As ilhas das Bermudas são um mistério para a ciência - não por causa do famoso Triângulo das Bermudas nas proximidades, mas porque o arquipélago se apoia sobre uma massa inchada da crosta terrestre que, em tese, não deveria existir ali, pelo menos segundo as explicações tradicionais.

Dois sismólogos, William Frazer, da Carnegie Ciência, e Jeffrey Park, da Universidade Yale, propuseram agora uma justificativa para esse aparente contrassenso.

Por que as Bermudas desafiam as teorias geológicas

Há décadas, geólogos tentam entender por que as Bermudas existem. O arquipélago reúne 181 ilhas, que são afloramentos ligados a uma camada rasa do manto, formada por um vulcão há cerca de 33 milhões de anos.

Em geral, cadeias de ilhas vulcânicas desse tipo (como o Havaí) exibem uma sequência de vulcões com idades progressivas, algum nível de actividade vulcânica actual e uma pluma do manto profunda.

Essa pluma costuma sustentar o “abaulamento” do fundo do mar (um termo geológico para um montículo arqueado na batimetria), normalmente criado quando material quente e menos denso sobe a partir de camadas mais profundas - como uma espinha que se forma sob a pele.

O que os sismólogos viram sob as Bermudas

As Bermudas apresentam claramente esse abaulamento, mas, ao que tudo indica, não há uma pluma do manto. Como não existe sinal de vulcanismo na região há milhões de anos, o abaulamento (e as ilhas que ele eleva) já deveria ter cedido e voltado a afundar no oceano. E, ainda assim, isso não aconteceu.

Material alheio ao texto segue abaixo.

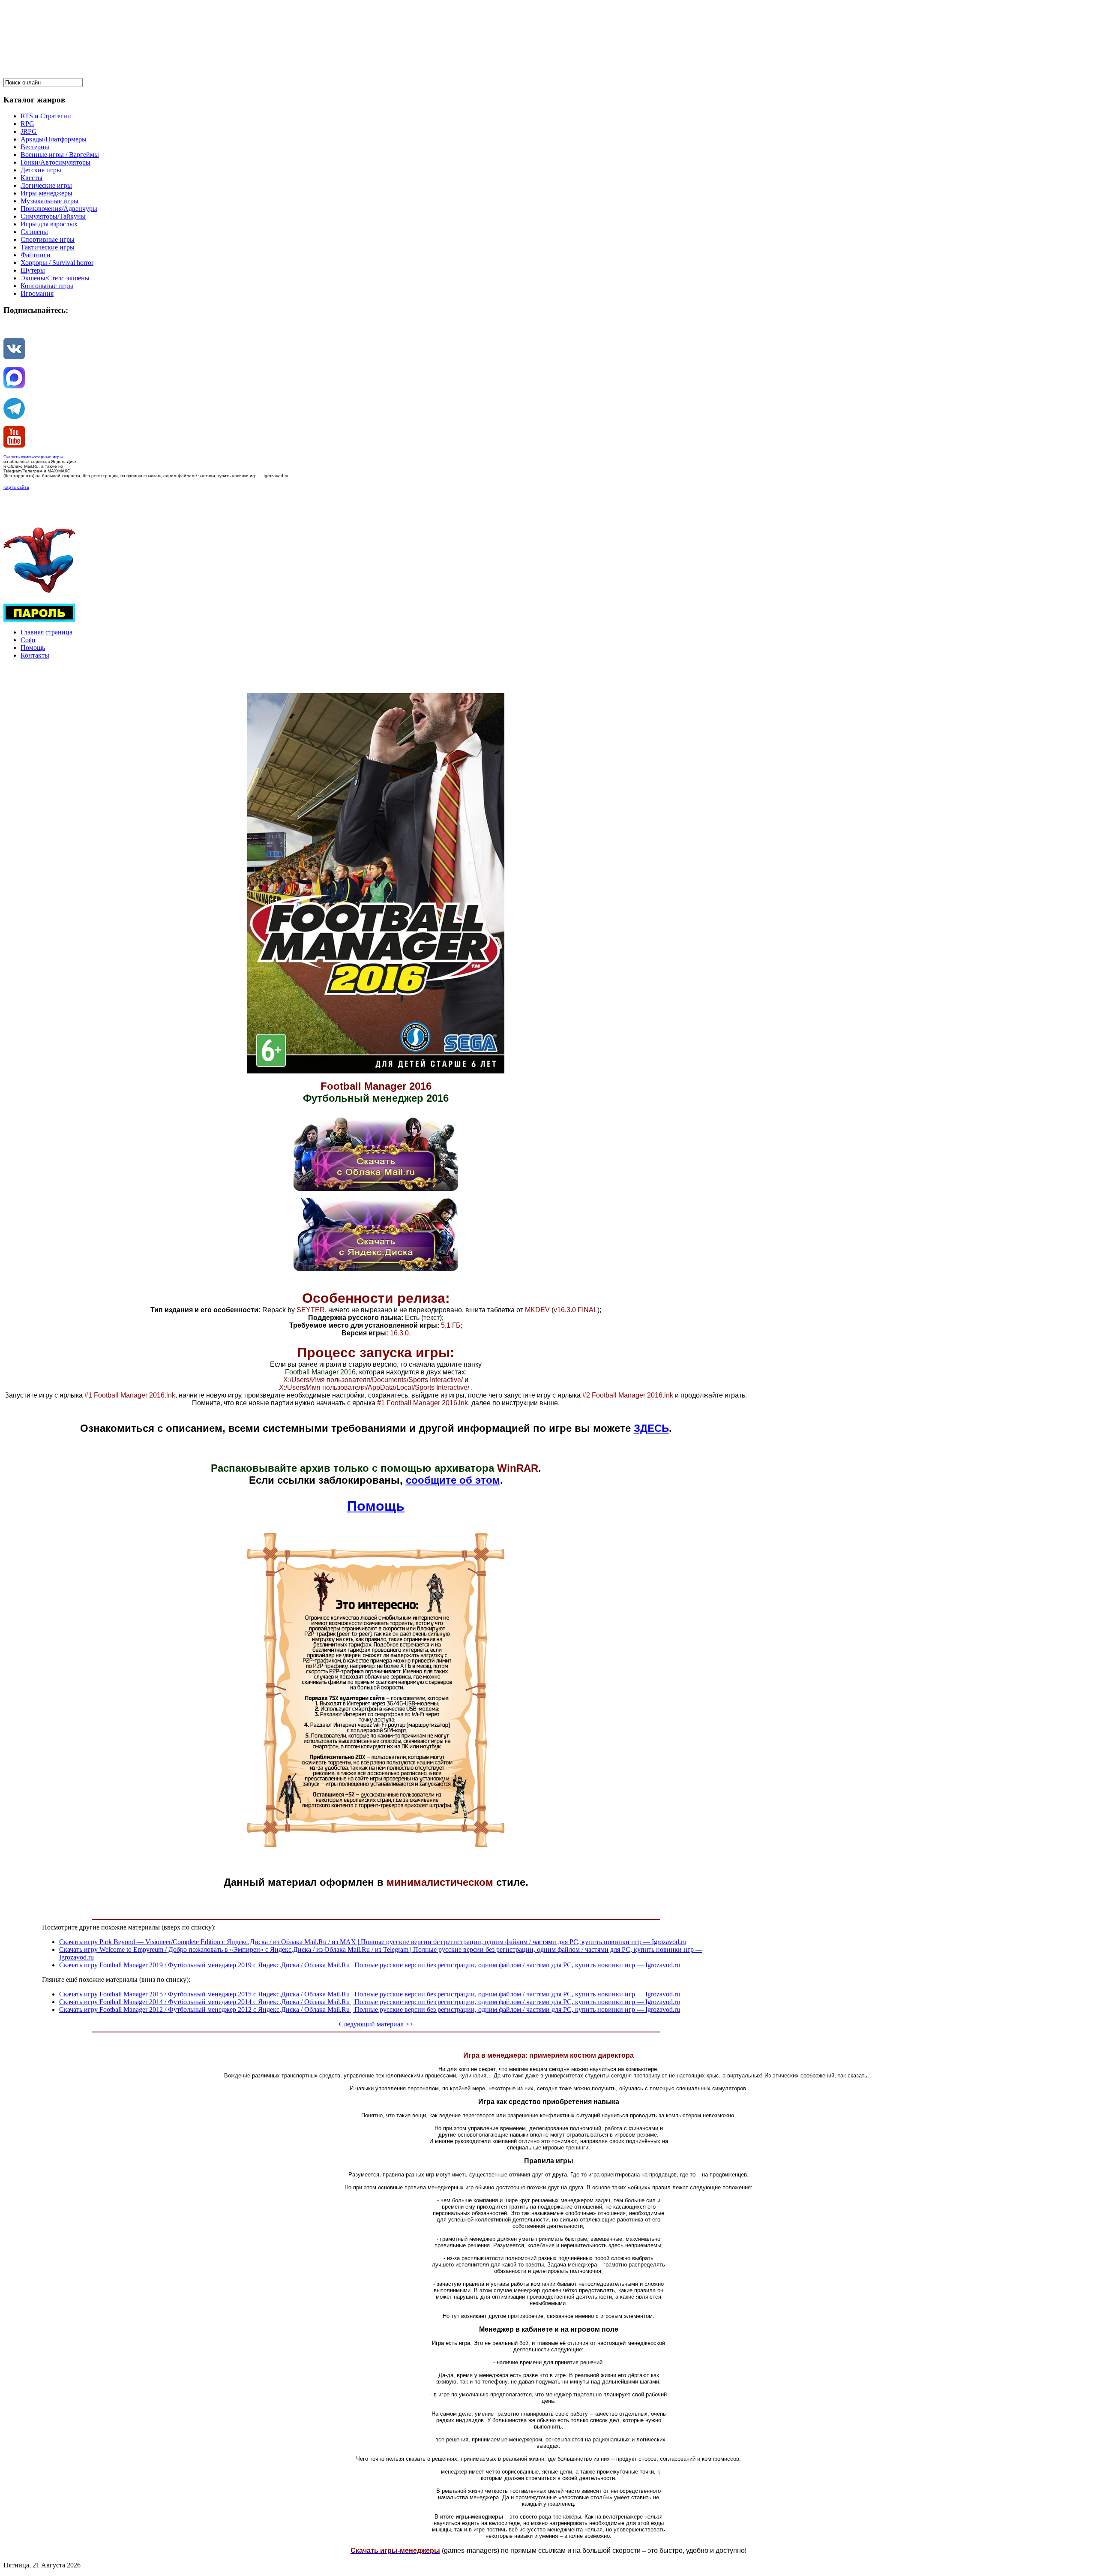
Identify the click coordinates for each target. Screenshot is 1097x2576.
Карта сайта (16, 487)
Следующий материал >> (376, 2024)
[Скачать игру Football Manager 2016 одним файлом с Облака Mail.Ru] (376, 1188)
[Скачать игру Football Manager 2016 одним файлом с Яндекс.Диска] (376, 1268)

Para investigar, Frazer e Park analisaram registos de tremores gerados por sismos, acompanhando como as ondas sísmicas atravessaram o manto terrestre abaixo das Bermudas. Como essas vibrações viajam mais depressa em materiais mais densos e desaceleram em matéria menos densa, os formatos das ondas ajudam a inferir o que existe em profundidade.

Nesse caso, os autores encontraram indícios de que uma camada de rocha relativamente menos densa - com cerca de 20 quilômetros (12 milhas) de espessura - estaria desempenhando o papel que uma pluma ascendente normalmente exerceria: por flutuabilidade, ela empurra a crosta para cima e gera um abaulamento que mantém o arquipélago logo acima das suas águas cristalinas.

A hipótese do subplacamento e o abaulamento batimétrico

"We identify features associated with a ~20-kilometer-thick layer of rock below the oceanic crust that has not yet been reported," explicam os investigadores no artigo.

"This thick layer beneath the crust likely was emplaced when Bermuda was volcanically active 30–35 million years ago and could support the bathymetric swell."

Esse “subplacamento” é apenas uma das leituras possíveis dos dados sísmicos. Ainda assim, ele pode ser o factor que impede as Bermudas de desaparecerem no Oceano Atlântico - pelo menos até que o nível do mar suba mais.

A pesquisa foi publicada em Cartas de Pesquisa Geofísica.